Músicos sentem dor de forma diferente das outras pessoas, dizem cientistas
Pesquisa mostra que músicos não apenas treinam habilidades cognitivas e motoras, mas também desenvolvem maior resiliência diante da dor
Aprender música sempre foi associado a benefícios que vão além da harmonia e da técnica. Pesquisas já mostraram que tocar um instrumento fortalece a memória, a linguagem, as habilidades motoras finas e até ajuda a manter o cérebro mais jovem. Agora, uma nova investigação sugere algo ainda mais surpreendente: a prática musical pode influenciar a forma como lidamos com a dor.
Música e dor: uma conexão inesperada
Não é segredo que a dor é um mecanismo de proteção. Quando tocamos em algo quente, por exemplo, o cérebro envia sinais imediatos para afastar a mão, evitando um dano maior. Mas se a dor se prolongar, esse mesmo sistema pode se voltar contra nós, enfraquecendo a mobilidade, alterando o mapa corporal no cérebro e até intensificando o desconforto.
O que intriga os cientistas é que algumas pessoas parecem lidar melhor com a dor do que outras. A hipótese levantada foi: poderia o treinamento musical, conhecido por remodelar o cérebro, também atuar nessa resiliência?

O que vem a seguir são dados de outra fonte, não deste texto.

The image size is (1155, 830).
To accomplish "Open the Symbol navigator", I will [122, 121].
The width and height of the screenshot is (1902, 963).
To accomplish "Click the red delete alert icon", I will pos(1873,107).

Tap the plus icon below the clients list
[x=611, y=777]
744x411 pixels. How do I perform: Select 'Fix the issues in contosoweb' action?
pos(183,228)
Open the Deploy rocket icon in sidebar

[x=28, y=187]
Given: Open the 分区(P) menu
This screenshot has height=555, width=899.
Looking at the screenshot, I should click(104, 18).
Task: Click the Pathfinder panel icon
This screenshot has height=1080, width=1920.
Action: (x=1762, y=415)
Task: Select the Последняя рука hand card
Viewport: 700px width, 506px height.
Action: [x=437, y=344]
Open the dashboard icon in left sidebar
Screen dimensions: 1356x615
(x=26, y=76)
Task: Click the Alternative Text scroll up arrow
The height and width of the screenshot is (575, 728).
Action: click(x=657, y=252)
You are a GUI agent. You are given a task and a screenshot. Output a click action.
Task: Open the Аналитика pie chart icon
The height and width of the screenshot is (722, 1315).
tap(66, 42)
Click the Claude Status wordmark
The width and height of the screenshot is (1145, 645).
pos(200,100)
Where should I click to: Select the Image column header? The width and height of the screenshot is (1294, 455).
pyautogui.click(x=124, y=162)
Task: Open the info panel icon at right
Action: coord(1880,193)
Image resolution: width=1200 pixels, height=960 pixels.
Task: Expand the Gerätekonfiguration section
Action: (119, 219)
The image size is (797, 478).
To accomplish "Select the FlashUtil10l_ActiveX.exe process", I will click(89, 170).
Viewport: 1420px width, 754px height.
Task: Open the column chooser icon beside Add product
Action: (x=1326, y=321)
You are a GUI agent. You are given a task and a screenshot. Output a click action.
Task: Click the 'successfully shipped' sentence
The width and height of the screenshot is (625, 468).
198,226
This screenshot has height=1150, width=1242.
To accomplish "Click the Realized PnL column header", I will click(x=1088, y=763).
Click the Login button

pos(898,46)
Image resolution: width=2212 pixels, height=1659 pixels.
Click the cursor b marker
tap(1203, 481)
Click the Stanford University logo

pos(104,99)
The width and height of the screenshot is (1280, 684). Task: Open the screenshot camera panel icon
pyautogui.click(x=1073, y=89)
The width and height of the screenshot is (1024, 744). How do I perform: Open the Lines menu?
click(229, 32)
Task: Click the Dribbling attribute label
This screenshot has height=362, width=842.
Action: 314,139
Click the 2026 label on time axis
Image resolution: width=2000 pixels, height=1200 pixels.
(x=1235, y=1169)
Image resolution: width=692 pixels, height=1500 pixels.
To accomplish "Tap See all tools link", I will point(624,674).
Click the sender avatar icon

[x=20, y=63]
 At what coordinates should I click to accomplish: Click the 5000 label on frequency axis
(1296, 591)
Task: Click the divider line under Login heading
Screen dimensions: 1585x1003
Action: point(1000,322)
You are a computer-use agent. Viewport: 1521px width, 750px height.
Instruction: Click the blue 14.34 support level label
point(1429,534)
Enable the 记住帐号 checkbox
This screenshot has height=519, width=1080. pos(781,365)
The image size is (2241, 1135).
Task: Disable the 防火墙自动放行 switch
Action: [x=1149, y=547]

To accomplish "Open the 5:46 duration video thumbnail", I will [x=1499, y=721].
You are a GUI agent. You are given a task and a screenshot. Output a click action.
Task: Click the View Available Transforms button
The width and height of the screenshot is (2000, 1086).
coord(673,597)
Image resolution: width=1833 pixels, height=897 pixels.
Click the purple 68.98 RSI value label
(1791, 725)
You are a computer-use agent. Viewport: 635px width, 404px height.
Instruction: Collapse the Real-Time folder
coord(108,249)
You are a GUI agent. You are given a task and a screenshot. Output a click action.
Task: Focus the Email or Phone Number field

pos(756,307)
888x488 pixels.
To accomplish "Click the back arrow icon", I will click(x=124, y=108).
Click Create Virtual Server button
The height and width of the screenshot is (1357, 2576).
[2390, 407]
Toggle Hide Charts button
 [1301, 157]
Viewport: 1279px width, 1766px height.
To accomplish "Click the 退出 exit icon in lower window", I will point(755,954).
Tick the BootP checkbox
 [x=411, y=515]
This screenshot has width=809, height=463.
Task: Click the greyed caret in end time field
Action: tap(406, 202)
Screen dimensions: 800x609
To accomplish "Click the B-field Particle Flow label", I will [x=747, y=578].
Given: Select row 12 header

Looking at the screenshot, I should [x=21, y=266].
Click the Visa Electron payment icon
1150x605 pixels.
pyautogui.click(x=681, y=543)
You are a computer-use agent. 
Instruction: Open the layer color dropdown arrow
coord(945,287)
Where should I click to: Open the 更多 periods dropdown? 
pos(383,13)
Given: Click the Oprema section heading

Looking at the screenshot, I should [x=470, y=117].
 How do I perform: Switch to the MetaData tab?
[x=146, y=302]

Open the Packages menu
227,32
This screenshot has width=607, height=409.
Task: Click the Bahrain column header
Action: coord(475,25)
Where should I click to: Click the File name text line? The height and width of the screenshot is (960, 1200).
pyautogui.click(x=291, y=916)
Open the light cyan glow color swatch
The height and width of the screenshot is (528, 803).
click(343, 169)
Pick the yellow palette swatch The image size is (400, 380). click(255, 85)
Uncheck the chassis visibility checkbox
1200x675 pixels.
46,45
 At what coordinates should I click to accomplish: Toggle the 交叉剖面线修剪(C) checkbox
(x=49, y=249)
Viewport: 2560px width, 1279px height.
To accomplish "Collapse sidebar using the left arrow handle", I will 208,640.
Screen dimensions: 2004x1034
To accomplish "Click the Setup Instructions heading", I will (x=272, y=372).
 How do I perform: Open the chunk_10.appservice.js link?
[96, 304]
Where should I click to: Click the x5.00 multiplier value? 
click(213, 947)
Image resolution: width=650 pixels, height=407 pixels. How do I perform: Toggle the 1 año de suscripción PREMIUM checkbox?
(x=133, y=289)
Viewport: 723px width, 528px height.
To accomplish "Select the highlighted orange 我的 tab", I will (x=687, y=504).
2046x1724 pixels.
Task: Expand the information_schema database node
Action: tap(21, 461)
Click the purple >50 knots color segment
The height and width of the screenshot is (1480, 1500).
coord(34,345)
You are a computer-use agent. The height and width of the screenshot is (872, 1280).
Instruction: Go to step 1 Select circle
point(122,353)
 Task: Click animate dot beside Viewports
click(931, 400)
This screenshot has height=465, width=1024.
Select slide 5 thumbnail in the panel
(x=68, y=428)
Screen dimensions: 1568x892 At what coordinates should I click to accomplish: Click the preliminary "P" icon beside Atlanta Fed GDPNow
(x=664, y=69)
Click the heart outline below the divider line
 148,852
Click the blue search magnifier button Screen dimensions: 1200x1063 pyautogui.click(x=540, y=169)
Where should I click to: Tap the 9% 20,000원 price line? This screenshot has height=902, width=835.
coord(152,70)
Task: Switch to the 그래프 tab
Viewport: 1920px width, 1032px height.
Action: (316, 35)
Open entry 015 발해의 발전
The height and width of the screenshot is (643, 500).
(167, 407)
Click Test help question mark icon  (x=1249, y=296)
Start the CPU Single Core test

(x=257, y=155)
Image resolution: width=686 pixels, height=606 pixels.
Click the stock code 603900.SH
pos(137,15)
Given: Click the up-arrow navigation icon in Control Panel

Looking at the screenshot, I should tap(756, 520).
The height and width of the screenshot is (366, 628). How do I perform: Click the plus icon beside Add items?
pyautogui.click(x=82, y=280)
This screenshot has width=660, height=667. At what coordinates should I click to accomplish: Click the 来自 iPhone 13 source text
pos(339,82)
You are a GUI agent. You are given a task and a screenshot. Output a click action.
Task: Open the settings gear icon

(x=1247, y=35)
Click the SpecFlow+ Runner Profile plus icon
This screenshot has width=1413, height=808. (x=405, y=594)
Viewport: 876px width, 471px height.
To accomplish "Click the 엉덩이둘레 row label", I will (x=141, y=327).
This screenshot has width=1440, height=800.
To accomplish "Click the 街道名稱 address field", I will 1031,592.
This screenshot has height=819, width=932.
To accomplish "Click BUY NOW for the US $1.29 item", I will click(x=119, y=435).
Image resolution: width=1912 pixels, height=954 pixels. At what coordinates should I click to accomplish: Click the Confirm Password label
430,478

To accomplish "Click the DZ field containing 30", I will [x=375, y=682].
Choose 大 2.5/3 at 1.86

Para responder à questão, pesquisadores compararam 40 voluntários, entre músicos e não músicos. Eles induziram dor temporária nas mãos por meio de uma substância chamada fator de crescimento nervoso, segura, mas capaz de causar sensibilidade muscular por alguns dias. Em seguida, mapearam a atividade cerebral usando estimulação magnética. A ideia era observar como o cérebro reagiria à dor e se haveria diferenças entre quem treinou música ao longo da vida e quem não tinha essa experiência.
Diferenças marcantes
Mesmo antes da dor, os cérebros dos músicos já apresentavam mapas motores da mão mais detalhados e refinados. E quanto mais horas de prática acumuladas, mais apurados esses mapas se mostraram. Depois que a dor foi induzida, a diferença ficou ainda mais evidente: os músicos relataram menos desconforto e, ao contrário dos não músicos - cujos mapas cerebrais encolheram após apenas dois dias de dor -, os deles permaneceram estáveis. Em outras palavras, a prática musical pareceu oferecer uma proteção contra os efeitos negativos habituais da dor.
O que isso significa?
Embora seja um estudo pequeno, os resultados indicam que anos de prática musical podem tornar o cérebro mais resiliente. Isso não significa que a música seja uma cura para dores crônicas, mas abre caminho para novas terapias que "treinem" o cérebro de pessoas que sofrem com desconfortos persistentes.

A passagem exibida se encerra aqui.